[[ Exercise materials, beginning ]]
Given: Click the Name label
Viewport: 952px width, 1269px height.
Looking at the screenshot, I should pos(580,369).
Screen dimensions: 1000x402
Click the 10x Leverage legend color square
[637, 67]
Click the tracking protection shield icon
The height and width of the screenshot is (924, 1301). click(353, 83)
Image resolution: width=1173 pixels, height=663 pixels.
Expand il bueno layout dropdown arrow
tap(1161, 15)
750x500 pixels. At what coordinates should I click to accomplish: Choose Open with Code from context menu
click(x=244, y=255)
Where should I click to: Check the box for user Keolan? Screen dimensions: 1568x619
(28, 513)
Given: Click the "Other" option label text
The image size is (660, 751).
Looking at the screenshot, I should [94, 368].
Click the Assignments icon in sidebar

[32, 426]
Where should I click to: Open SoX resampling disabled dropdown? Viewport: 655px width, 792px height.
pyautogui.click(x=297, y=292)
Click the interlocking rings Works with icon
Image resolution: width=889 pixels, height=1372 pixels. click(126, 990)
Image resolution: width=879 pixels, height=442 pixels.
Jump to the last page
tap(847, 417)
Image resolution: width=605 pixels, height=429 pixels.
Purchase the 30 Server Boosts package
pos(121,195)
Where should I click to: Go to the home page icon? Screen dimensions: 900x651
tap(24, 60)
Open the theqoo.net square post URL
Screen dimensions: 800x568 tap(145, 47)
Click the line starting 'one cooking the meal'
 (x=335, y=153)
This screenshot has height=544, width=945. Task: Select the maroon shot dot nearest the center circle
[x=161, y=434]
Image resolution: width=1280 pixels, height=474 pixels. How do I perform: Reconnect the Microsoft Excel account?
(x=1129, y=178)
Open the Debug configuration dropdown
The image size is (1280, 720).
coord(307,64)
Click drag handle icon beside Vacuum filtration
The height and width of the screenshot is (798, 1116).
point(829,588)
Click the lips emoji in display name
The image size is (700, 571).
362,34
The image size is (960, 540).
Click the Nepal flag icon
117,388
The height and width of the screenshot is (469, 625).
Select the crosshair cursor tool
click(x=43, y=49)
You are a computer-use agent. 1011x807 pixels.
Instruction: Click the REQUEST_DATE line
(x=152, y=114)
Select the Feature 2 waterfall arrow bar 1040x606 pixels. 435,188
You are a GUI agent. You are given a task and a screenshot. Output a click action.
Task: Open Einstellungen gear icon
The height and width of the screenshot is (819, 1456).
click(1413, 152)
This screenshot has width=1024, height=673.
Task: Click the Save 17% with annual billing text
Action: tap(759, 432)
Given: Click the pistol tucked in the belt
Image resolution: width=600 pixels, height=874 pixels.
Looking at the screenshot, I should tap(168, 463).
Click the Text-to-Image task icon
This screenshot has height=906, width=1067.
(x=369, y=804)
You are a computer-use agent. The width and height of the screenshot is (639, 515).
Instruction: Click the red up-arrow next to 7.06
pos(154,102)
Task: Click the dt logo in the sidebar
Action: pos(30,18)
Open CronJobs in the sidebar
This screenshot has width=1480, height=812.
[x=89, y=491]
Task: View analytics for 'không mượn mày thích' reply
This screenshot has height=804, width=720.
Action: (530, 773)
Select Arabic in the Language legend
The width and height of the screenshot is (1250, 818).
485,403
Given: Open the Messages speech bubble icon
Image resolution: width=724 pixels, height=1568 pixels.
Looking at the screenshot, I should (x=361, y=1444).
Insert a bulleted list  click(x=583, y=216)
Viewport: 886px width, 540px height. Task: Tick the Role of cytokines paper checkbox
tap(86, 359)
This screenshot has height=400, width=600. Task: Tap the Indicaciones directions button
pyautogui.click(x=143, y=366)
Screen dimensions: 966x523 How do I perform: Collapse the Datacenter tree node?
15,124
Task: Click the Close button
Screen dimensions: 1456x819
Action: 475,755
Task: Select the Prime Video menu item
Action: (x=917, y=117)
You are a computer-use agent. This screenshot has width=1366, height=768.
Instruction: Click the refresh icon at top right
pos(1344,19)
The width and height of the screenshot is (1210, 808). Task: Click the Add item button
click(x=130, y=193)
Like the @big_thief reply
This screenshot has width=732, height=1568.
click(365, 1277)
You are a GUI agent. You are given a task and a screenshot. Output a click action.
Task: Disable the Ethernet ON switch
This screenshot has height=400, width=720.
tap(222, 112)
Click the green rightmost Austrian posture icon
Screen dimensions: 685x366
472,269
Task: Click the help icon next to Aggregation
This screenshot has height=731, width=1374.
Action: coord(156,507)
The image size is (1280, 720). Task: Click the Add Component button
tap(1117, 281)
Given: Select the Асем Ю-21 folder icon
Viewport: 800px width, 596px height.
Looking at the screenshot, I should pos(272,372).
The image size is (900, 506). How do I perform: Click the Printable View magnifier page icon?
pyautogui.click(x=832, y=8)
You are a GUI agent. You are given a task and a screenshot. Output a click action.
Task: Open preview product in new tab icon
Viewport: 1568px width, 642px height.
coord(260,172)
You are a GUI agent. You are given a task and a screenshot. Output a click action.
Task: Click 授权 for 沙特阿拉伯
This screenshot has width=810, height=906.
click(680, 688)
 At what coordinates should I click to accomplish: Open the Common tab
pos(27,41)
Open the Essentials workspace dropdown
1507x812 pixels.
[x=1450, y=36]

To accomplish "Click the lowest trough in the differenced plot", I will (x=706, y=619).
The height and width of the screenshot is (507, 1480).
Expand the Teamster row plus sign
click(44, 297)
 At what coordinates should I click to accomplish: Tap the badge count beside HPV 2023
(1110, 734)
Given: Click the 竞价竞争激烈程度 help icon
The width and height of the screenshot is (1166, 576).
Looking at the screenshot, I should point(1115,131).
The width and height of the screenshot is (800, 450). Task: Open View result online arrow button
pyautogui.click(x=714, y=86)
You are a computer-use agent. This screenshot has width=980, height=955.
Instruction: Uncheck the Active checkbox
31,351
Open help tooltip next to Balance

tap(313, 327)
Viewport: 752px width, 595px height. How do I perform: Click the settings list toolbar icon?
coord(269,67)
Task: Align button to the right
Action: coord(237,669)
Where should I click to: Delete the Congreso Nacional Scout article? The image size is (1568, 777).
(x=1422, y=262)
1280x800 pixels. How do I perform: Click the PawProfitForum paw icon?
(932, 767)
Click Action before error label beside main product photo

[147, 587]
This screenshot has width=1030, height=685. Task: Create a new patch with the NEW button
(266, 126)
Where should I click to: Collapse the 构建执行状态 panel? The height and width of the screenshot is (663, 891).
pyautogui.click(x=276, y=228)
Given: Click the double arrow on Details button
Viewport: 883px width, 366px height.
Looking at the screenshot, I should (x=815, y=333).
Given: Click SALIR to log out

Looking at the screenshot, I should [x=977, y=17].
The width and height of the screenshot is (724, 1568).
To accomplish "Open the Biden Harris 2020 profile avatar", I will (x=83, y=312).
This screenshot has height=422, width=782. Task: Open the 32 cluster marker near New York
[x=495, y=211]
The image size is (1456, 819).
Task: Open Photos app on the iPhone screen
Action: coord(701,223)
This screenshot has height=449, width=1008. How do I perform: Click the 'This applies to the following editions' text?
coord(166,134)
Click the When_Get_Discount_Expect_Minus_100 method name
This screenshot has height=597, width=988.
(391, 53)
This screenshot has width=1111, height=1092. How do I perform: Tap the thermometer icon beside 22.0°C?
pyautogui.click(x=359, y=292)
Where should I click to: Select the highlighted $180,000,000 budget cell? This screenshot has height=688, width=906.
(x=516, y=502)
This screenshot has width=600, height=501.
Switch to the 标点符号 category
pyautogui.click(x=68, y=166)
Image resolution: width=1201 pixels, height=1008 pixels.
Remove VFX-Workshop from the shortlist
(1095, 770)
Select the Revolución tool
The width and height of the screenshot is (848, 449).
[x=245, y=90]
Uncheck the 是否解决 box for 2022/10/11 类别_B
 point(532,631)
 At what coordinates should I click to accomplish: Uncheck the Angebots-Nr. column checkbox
[[ Exercise materials, end ]]
### What is required
Return the records above in their entirety, exactly as they appear.

### Result for this task
Given: Click the Name label
Viewport: 952px width, 1269px height.
Looking at the screenshot, I should pos(580,369).
Screen dimensions: 1000x402
Click the 10x Leverage legend color square
[637, 67]
Click the tracking protection shield icon
The height and width of the screenshot is (924, 1301). click(353, 83)
Image resolution: width=1173 pixels, height=663 pixels.
Expand il bueno layout dropdown arrow
tap(1161, 15)
750x500 pixels. At what coordinates should I click to accomplish: Choose Open with Code from context menu
click(x=244, y=255)
Where should I click to: Check the box for user Keolan? Screen dimensions: 1568x619
(28, 513)
Given: Click the "Other" option label text
The image size is (660, 751).
Looking at the screenshot, I should [94, 368].
Click the Assignments icon in sidebar

[32, 426]
Where should I click to: Open SoX resampling disabled dropdown? Viewport: 655px width, 792px height.
pyautogui.click(x=297, y=292)
Click the interlocking rings Works with icon
Image resolution: width=889 pixels, height=1372 pixels. click(126, 990)
Image resolution: width=879 pixels, height=442 pixels.
Jump to the last page
tap(847, 417)
Image resolution: width=605 pixels, height=429 pixels.
Purchase the 30 Server Boosts package
pos(121,195)
Where should I click to: Go to the home page icon? Screen dimensions: 900x651
tap(24, 60)
Open the theqoo.net square post URL
Screen dimensions: 800x568 tap(145, 47)
Click the line starting 'one cooking the meal'
 (x=335, y=153)
This screenshot has height=544, width=945. Task: Select the maroon shot dot nearest the center circle
[x=161, y=434]
Image resolution: width=1280 pixels, height=474 pixels. How do I perform: Reconnect the Microsoft Excel account?
(x=1129, y=178)
Open the Debug configuration dropdown
The image size is (1280, 720).
coord(307,64)
Click drag handle icon beside Vacuum filtration
The height and width of the screenshot is (798, 1116).
point(829,588)
Click the lips emoji in display name
The image size is (700, 571).
362,34
The image size is (960, 540).
Click the Nepal flag icon
117,388
The height and width of the screenshot is (469, 625).
Select the crosshair cursor tool
click(x=43, y=49)
You are a computer-use agent. 1011x807 pixels.
Instruction: Click the REQUEST_DATE line
(x=152, y=114)
Select the Feature 2 waterfall arrow bar 1040x606 pixels. 435,188
You are a GUI agent. You are given a task and a screenshot. Output a click action.
Task: Open Einstellungen gear icon
The height and width of the screenshot is (819, 1456).
click(1413, 152)
This screenshot has width=1024, height=673.
Task: Click the Save 17% with annual billing text
Action: tap(759, 432)
Given: Click the pistol tucked in the belt
Image resolution: width=600 pixels, height=874 pixels.
Looking at the screenshot, I should tap(168, 463).
Click the Text-to-Image task icon
This screenshot has height=906, width=1067.
(x=369, y=804)
You are a computer-use agent. The width and height of the screenshot is (639, 515).
Instruction: Click the red up-arrow next to 7.06
pos(154,102)
Task: Click the dt logo in the sidebar
Action: pos(30,18)
Open CronJobs in the sidebar
This screenshot has width=1480, height=812.
[x=89, y=491]
Task: View analytics for 'không mượn mày thích' reply
This screenshot has height=804, width=720.
Action: (530, 773)
Select Arabic in the Language legend
The width and height of the screenshot is (1250, 818).
485,403
Given: Open the Messages speech bubble icon
Image resolution: width=724 pixels, height=1568 pixels.
Looking at the screenshot, I should (x=361, y=1444).
Insert a bulleted list  click(x=583, y=216)
Viewport: 886px width, 540px height. Task: Tick the Role of cytokines paper checkbox
tap(86, 359)
This screenshot has height=400, width=600. Task: Tap the Indicaciones directions button
pyautogui.click(x=143, y=366)
Screen dimensions: 966x523 How do I perform: Collapse the Datacenter tree node?
15,124
Task: Click the Close button
Screen dimensions: 1456x819
Action: 475,755
Task: Select the Prime Video menu item
Action: (x=917, y=117)
You are a computer-use agent. This screenshot has width=1366, height=768.
Instruction: Click the refresh icon at top right
pos(1344,19)
The width and height of the screenshot is (1210, 808). Task: Click the Add item button
click(x=130, y=193)
Like the @big_thief reply
This screenshot has width=732, height=1568.
click(365, 1277)
You are a GUI agent. You are given a task and a screenshot. Output a click action.
Task: Disable the Ethernet ON switch
This screenshot has height=400, width=720.
tap(222, 112)
Click the green rightmost Austrian posture icon
Screen dimensions: 685x366
472,269
Task: Click the help icon next to Aggregation
This screenshot has height=731, width=1374.
Action: coord(156,507)
The image size is (1280, 720). Task: Click the Add Component button
tap(1117, 281)
Given: Select the Асем Ю-21 folder icon
Viewport: 800px width, 596px height.
Looking at the screenshot, I should pos(272,372).
The image size is (900, 506). How do I perform: Click the Printable View magnifier page icon?
pyautogui.click(x=832, y=8)
You are a GUI agent. You are given a task and a screenshot. Output a click action.
Task: Open preview product in new tab icon
Viewport: 1568px width, 642px height.
coord(260,172)
You are a GUI agent. You are given a task and a screenshot. Output a click action.
Task: Click 授权 for 沙特阿拉伯
This screenshot has width=810, height=906.
click(680, 688)
 At what coordinates should I click to accomplish: Open the Common tab
pos(27,41)
Open the Essentials workspace dropdown
1507x812 pixels.
[x=1450, y=36]

To accomplish "Click the lowest trough in the differenced plot", I will (x=706, y=619).
The height and width of the screenshot is (507, 1480).
Expand the Teamster row plus sign
click(44, 297)
 At what coordinates should I click to accomplish: Tap the badge count beside HPV 2023
(1110, 734)
Given: Click the 竞价竞争激烈程度 help icon
The width and height of the screenshot is (1166, 576).
Looking at the screenshot, I should point(1115,131).
The width and height of the screenshot is (800, 450). Task: Open View result online arrow button
pyautogui.click(x=714, y=86)
You are a computer-use agent. This screenshot has width=980, height=955.
Instruction: Uncheck the Active checkbox
31,351
Open help tooltip next to Balance

tap(313, 327)
Viewport: 752px width, 595px height. How do I perform: Click the settings list toolbar icon?
coord(269,67)
Task: Align button to the right
Action: coord(237,669)
Where should I click to: Delete the Congreso Nacional Scout article? The image size is (1568, 777).
(x=1422, y=262)
1280x800 pixels. How do I perform: Click the PawProfitForum paw icon?
(932, 767)
Click Action before error label beside main product photo

[147, 587]
This screenshot has width=1030, height=685. Task: Create a new patch with the NEW button
(266, 126)
Where should I click to: Collapse the 构建执行状态 panel? The height and width of the screenshot is (663, 891).
pyautogui.click(x=276, y=228)
Given: Click the double arrow on Details button
Viewport: 883px width, 366px height.
Looking at the screenshot, I should (x=815, y=333).
Given: Click SALIR to log out

Looking at the screenshot, I should [x=977, y=17].
The width and height of the screenshot is (724, 1568).
To accomplish "Open the Biden Harris 2020 profile avatar", I will (x=83, y=312).
This screenshot has height=422, width=782. Task: Open the 32 cluster marker near New York
[x=495, y=211]
The image size is (1456, 819).
Task: Open Photos app on the iPhone screen
Action: coord(701,223)
This screenshot has height=449, width=1008. How do I perform: Click the 'This applies to the following editions' text?
coord(166,134)
Click the When_Get_Discount_Expect_Minus_100 method name
This screenshot has height=597, width=988.
(391, 53)
This screenshot has width=1111, height=1092. How do I perform: Tap the thermometer icon beside 22.0°C?
pyautogui.click(x=359, y=292)
Where should I click to: Select the highlighted $180,000,000 budget cell? This screenshot has height=688, width=906.
(x=516, y=502)
This screenshot has width=600, height=501.
Switch to the 标点符号 category
pyautogui.click(x=68, y=166)
Image resolution: width=1201 pixels, height=1008 pixels.
Remove VFX-Workshop from the shortlist
(1095, 770)
Select the Revolución tool
The width and height of the screenshot is (848, 449).
[x=245, y=90]
Uncheck the 是否解决 box for 2022/10/11 类别_B
 point(532,631)
 At what coordinates should I click to accomplish: Uncheck the Angebots-Nr. column checkbox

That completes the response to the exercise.